It is real hard for a belt to jump on a Chrysler product because the cover is so close to the crankshaft sprocket that the belt can't lift up off the sprocket teeth far enough to jump. They also have controls built into the Engine Computer that will shut the engine down before the belt can jump enough teeth for the pistons hit the valves. The problem is they have more trouble with the sensors than the belt.

I haven't heard about Ford doing something similar but I would have to guess they don't have that protection because I read a lot about bent valves on their engines. To get back to the engine damage issue, valves are very easy to bend. It takes a lot to bend a connecting rod or punch a hole in a piston. To put it in perspective, if the timing belt is not installed correctly, you can bend valves by turning the engine by hand. To bend a connecting rod will require a hammer significantly heavier than your typical carpenter's hammer. The pistons are pretty tough too. They get pounded with rapidly expanding fuel millions of times every month and come back for more. A sad little weak valve isn't going to phase it. Unless the steel head of the valve breaks off, (very rare except for NASCAR engines), and gets stuck, that valve is going to be nothing more than an irritation to the piston.

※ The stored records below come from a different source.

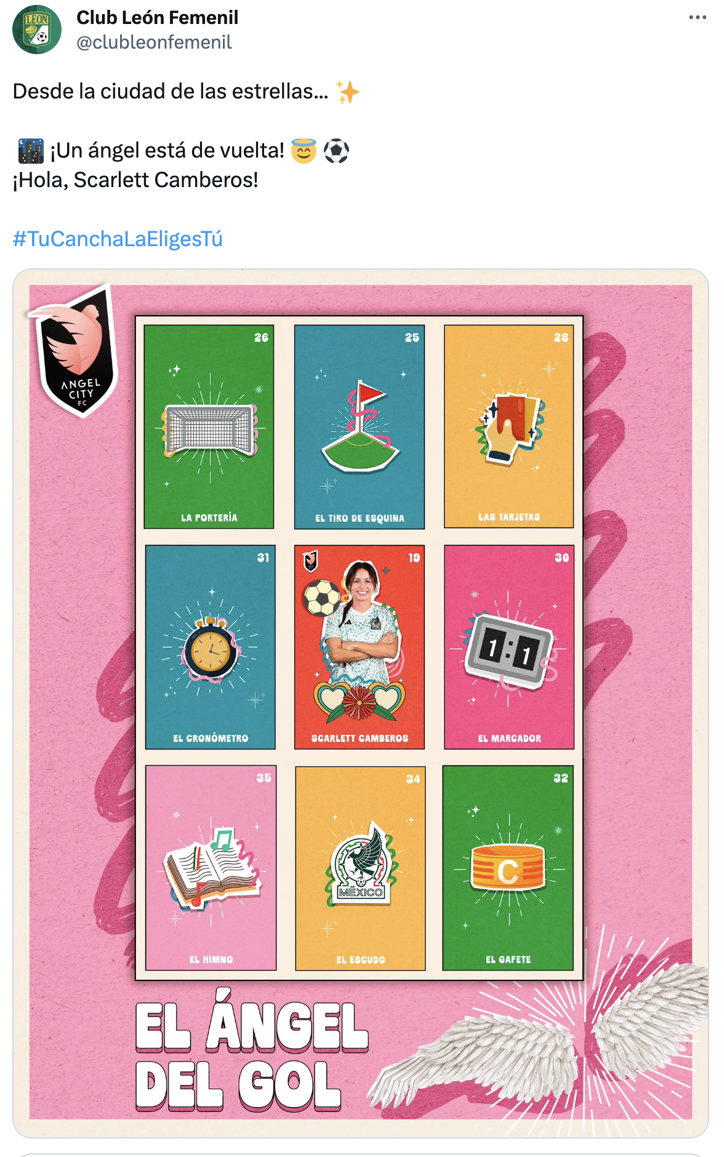Click the El Escudo México crest card
The height and width of the screenshot is (1157, 724).
(360, 868)
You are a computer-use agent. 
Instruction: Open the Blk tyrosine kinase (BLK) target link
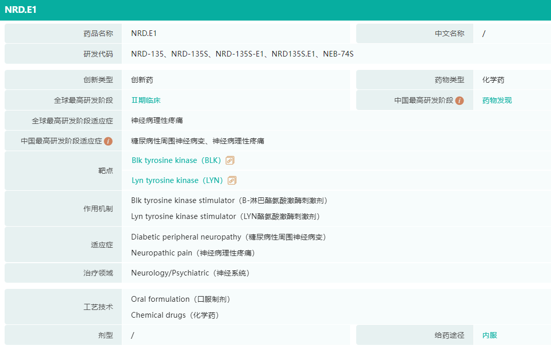pos(176,160)
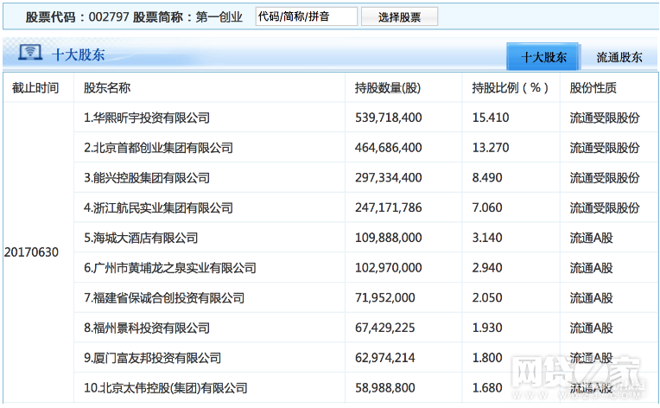Click 广州市黄埔龙之泉实业有限公司 shareholder name
The width and height of the screenshot is (660, 408).
pos(170,268)
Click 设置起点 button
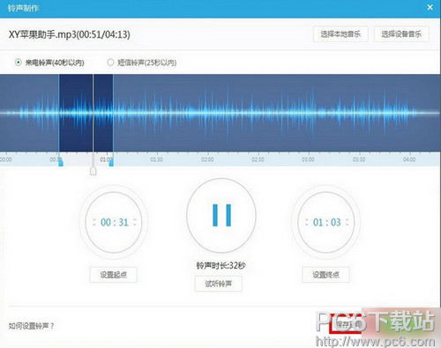This screenshot has height=348, width=441. [113, 275]
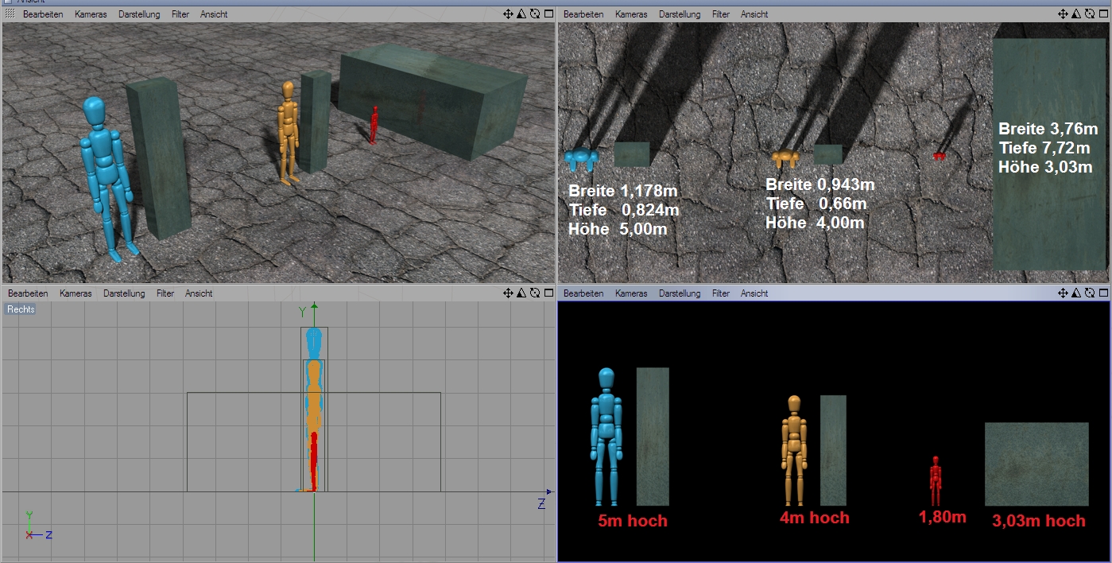Viewport: 1112px width, 563px height.
Task: Open the Kameras dropdown in the top-left viewport
Action: (91, 14)
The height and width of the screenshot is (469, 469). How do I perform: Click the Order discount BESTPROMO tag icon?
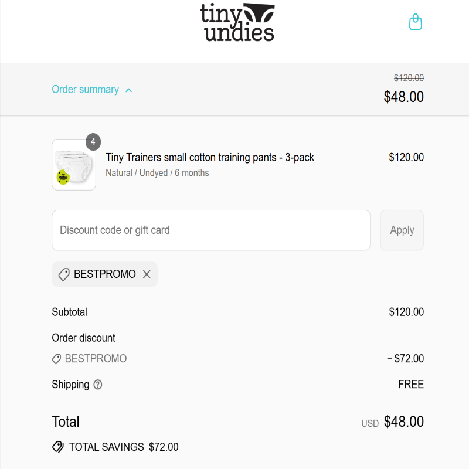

To recommend replacing the entire engine, your mechanic is either 1) inexperienced in engine repair, 2) setting you up for the worst case scenario, then hoping to pleasantly surprise you with a much lower bill if it only needs a valve job, 3) doesn't want to be bothered by the care and accuracy that must be taken when reassembling a cylinder head, or 4) justs wants to produce a bigger bill. A used engine could just as likely have a worn timing belt too so you might have the same problem a month from now. Unless you hear about some common "pattern failure" that happens often to your engine, a valve job which includes a new head gasket, and a new timing belt should be all that's needed. If the water pump is one of the idler pulleys, it is customary to replace it too to prevent future trouble. It is just as big a job to replace the water pump as the timing belt, so you might as well do it while you're already there.

caradiodoc
Apr 4, 2017 at 1:56 PM (Merged)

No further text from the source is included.